Over the years intellectual property rights and the futility of basing an economy on them in an international environment in which they’re routinely ignored and/or are unenforceable has been a repeated topic here. Today I stumbled on a story that ties the matter up in one ugly, tidy little package:

BEIJING — A $2.2 billion lawsuit that targets the Chinese government and several international computer makers is the latest twist in the saga of China’s controversial Green Dam software, which last year was introduced to filter Internet content on individual computers.

The lawsuit, filed Tuesday by Cybersitter LLC, a California maker of parental-control software, alleges that Green Dam copied code from its filtering software. The complaint also alleges that China-based sources attempted to gain access to the private servers that held its proprietary material.

The case largely hinges on the applicability of U.S. copyright law to a product distributed almost exclusively in China. When Cybersitter first raised complaints that Green Dam appeared to have pirated coding from the U.S. concern’s software last year, legal analysts said the company would face an uphill battle if the product was sold only in China.

But in an interview Wednesday, Gregory Fayer, an attorney at Gipson Hoffman & Pancione who is representing Santa Barbara, Calif.-based Cybersitter, said that China had, in fact, made the software available for download globally, and had even marketed the product to U.S. users.

“For some time on the government’s official Green Dam Web site, there were links specifically targeting users in San Francisco and New York, which happen to be the largest Chinese-speaking populations in the U.S.,” Mr. Fayer said.

Calls to China’s Ministry of Industry and Information Technology for comment on the suit, filed in Los Angeles federal court, were unanswered.

In the suit, the company alleges that “many thousands” of copies of the software have been downloaded in the U.S., including thousands in California alone. However, Cybersitter is claiming damages for all 56.5 million copies of the software distributed in China as of early June 2009. Its $2.2 billion damages claim is arrived at by multiplying that figure by $39.95, the price for a copy of Cybersitter’s software to help parents screen Web content.

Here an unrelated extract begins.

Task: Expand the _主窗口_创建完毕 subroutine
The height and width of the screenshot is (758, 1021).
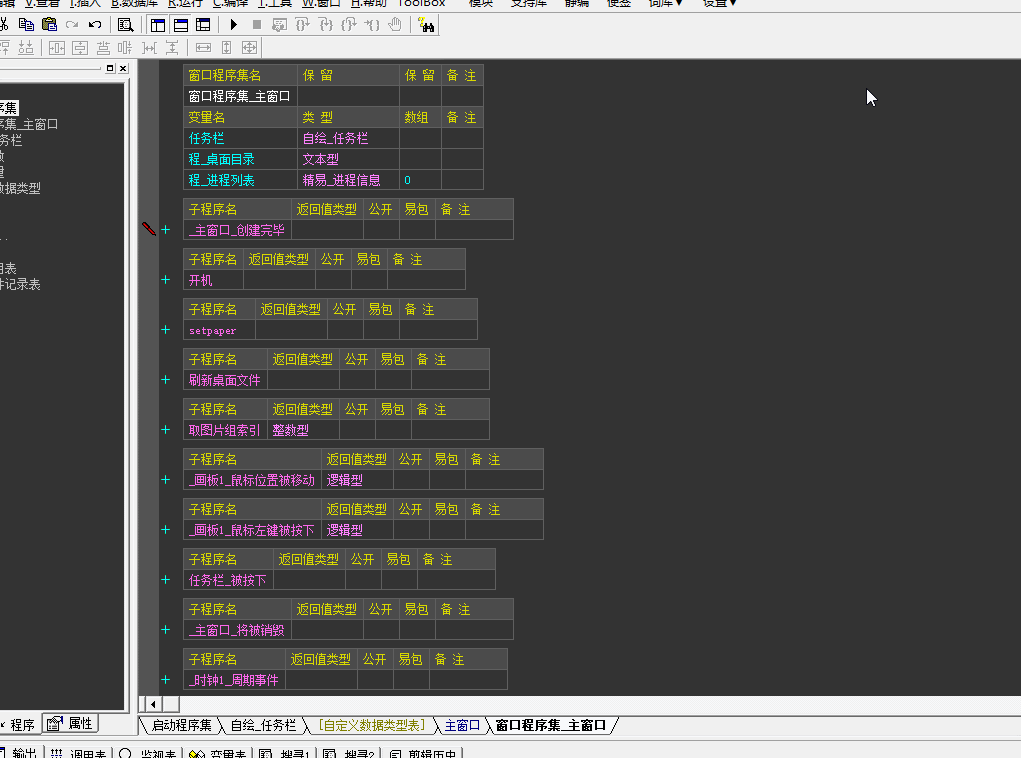Action: (x=166, y=230)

The company alleges that Green Dam copied more than 3,000 lines of code directly from its filtering software, a finding initially reported by independent researchers at the University of Michigan.

Cybersitter’s suit also hinges on its argument that several global PC makers, which all have U.S. operations, colluded to offer the software even after being told it was pirated. Mr. Fayer said this allegation is separate from the complaint of copyright infringement by the software’s Chinese designers.

“Here you have basically a Who’s Who of computer makers that were conspiring with the Chinese government and the two Chinese software makers to disseminate software that they knew was illegal,” he said.

The suit names as defendants China-based Lenovo Group and Haier Group, Japan-based Sony Corp. and Toshiba Corp., and Taiwan-based Acer Inc., Asustek Computer Inc., and BenQ Corp. Cybersitter, which was previously called Solid Oak Software Inc., sent cease-and-desist letters on June 15 to the PC makers, asking them to halt shipments of the software.

Cybersitter also alleges in its complaint that there have been thousands of attempts originating in China to gain access to its private servers, which hold all its proprietary code and information. The complaint said at least one such attempt originated from within a Chinese government agency.

I suspect the case will be tough sledding. One bright light is that China’s obligations as a member of the WTO require it to honor intellectual property rights under the TRIPS agreement and this would seem to me to fall under that heading regardless of where the products were sold.

However, it does seem to me that, if the Obama Administration is really serious about ratcheting up the pressure on the Chinese government to put the U. S. in a better negotiating position (as has been suggested by some), the Justice Department might want to give Cybersitter a hand. After all, $2.2 billion is a lot of money even to the Chinese government.